_SELECTED EXTRACT_
--- Begin ---

The Sun now available in 3D


posted by sooyup

No comments



* 01.jpg (27.77 KB. 530x298 - viewed 2 times.)


On October 26, 2006, NASA launched two STEREO (Solar Terrestrial Relations 
Observatory) spacecraft. Using the Moon’s gravity for a gravitational slingshot,
 the two nearly identical spacecraft, STEREO-A and STEREO-B,split up with one
 pulling ahead of the Earth and the other gradually falling behind. It’s taken over
 four years but on February 6, 2011, the two spacecraft finally moved into position
 on opposite sides of the Sun, each looking down on a different hemisphere. The
 probes are now sending back images of the star, front and back, allowing 
scientists for the first time to view the entire Sun in 3D.

Each of the probes captures images of half of the Sun and beams them back 
to Earth where researchers combine the two opposing views to create a sphere.
 To track key aspects of solar activity such as flares, tsunamis and magnetic 
filaments, STEREO’s telescopes are tuned to four wavelengths of extreme 
ultraviolet radiation.

* 02.jpg (35.4 KB. 530x489 - viewed 2 times.)


Space weather forecasting

The resultant 3D images will allow researchers to improve space weather 
forecasts to provide earlier and more accurate warnings for potentially 
damaging coronal mass ejections (CMEs) that can impact aircraft navigation
 systems, power grids and satellites. Previously, an active sunspot could emerge 
on the far side of the Sun before the Sun’s rotation turned that region toward
 Earth, spitting flares and clouds of plasma with little warning.

"Not anymore," says Bill Murtagh, a senior forecaster at the National 
Oceanic and Atmospheric Administration’s (NOAA) Space Weather Prediction
 Center in Boulder, Colorado. "Farside active regions can no longer take us by 
surprise. Thanks to STEREO, we know they're coming."

--- End ---

_OBJECTIVES_
• a. Edit the stretch from "Each of the" through "ultraviolet radiation." in the article on the STEREO spacecraft so that "instruments" stands in place of "telescopes".
• b. Answer these from the article on the STEREO spacecraft:
(i) On what date did NASA launch the two spacecraft?
(ii) To how many wavelengths of extreme ultraviolet radiation are the telescopes tuned?
(iii) In what city is the Space Weather Prediction Center where Bill Murtagh works?

_RECORDED DATA_
--- Begin ---

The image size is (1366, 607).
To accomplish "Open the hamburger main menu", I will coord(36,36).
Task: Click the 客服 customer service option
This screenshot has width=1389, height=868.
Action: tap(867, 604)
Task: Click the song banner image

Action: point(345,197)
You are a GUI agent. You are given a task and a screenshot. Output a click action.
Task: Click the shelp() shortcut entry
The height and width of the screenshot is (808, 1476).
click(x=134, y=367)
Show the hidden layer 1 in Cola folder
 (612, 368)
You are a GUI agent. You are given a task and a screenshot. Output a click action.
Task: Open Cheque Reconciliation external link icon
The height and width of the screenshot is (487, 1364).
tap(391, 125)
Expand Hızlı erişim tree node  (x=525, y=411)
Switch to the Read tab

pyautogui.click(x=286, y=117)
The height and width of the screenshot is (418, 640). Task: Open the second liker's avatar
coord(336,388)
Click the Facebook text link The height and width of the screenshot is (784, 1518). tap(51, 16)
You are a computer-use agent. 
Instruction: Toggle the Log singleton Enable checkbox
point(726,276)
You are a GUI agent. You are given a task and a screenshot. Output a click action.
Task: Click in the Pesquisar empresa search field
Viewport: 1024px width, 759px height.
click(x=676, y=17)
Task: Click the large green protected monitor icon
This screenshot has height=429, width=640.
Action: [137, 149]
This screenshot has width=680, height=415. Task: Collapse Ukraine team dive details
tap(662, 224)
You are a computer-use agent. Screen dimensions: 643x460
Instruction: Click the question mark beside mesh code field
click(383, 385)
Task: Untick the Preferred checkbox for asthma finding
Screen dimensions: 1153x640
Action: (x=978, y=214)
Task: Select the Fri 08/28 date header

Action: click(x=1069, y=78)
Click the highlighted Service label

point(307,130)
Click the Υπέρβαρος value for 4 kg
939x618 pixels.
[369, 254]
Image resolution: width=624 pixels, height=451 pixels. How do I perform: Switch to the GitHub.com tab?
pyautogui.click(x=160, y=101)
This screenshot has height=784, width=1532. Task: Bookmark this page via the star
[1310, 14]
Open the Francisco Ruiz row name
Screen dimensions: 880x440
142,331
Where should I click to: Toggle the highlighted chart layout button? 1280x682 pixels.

--- End ---

_LIST OF SOLUTIONS_
• a.
Each of the probes captures images of half of the Sun and beams them back 
to Earth where researchers combine the two opposing views to create a sphere.
 To track key aspects of solar activity such as flares, tsunamis and magnetic 
filaments, STEREO’s instruments are tuned to four wavelengths of extreme 
ultraviolet radiation.

• b.
(i) October 26, 2006
(ii) Four
(iii) Boulder, Colorado